Subject: | incoherent encoding of entities |
Distribution: AxKit 1.6.1, with XSP.pm and LibXMLSupport from CVS:
$Id: XSP.pm,v 1.45 2003/07/16 15:02:11 matts Exp $
$Id: LibXMLSupport.pm,v 1.2 2003/03/18 15:19:46 matts Exp $
Perl Version: This is perl, v5.8.0 built for i686-linux
Operating System vendor and version:
Debian GNU/Linux Woody
Linux nsmweb 2.4.18-bf2.4 #1 Son Apr 14 09:53:28 CEST 2002 i686 unknown
Environment:
* XML::LibXML v1.51
* XML::LibXSLT v1.52
* AxKit::XSP::Util v1.6
* libxml2 v2.5.8
* libxslt v1.0.31
I have a document that complies with a DTD I wrote myself. The document contains some entities, namely: æ and à, which are defined on the DTD as:
<!ENTITY aelig "æ" ><!-- small ae diphthong (ligature) -->
<!ENTITY agrave "à" ><!-- small a, grave accent -->
For compatibility with quite old browsers and OSs, I had on the configuration files these directives:
AxTranslateOutput On
AxOutputCharset iso-8859-1
This worked ok with AxKit 1.5. On 1.6.1:
* the browser correctly detects a ISO-8859-1 encoding
* æ shows up as æ
* à shows up correctly
If I force the browser to UTF-8, æ shows up correctly and à is garbled.

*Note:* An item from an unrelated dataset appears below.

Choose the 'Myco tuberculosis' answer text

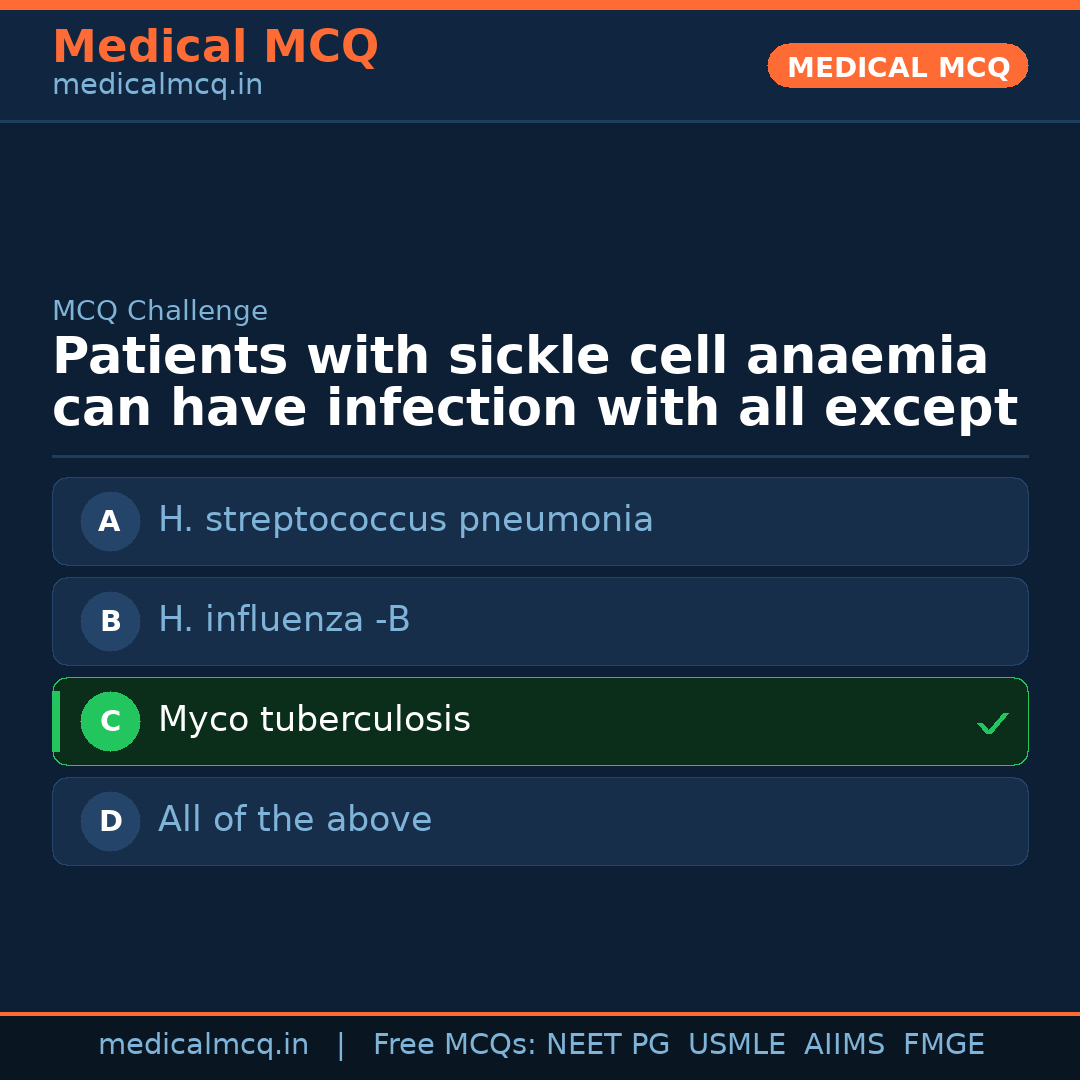click(x=314, y=720)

If I comment out the two directives above:
* the browser detects a UTF-8 encoding
* again, æ shows up as æ and à shows up correctly
Forcing the browser to ISO-8859-1 further garbles the output.
No problems are reported to the error log (with AxDebugLevel set to 1).
Using xmllint to check if the errors depend on the libxml2 library doesn't detect anything strange:
xmllint --valid --loaddtd filename shows no problem.
xmllint --debugent --encode iso-8859-1 --loaddtd filename
then i get an output for all entities defined in the DTD. The two indicted entities are parsed as follows:
aelig : INTERNAL GENERAL,
orig "æ"
content "<C3><A6>"
agrave : INTERNAL GENERAL,
orig "à"
content "<C3><A0>"
The same holds dropping the "--encode iso-8859-1" option.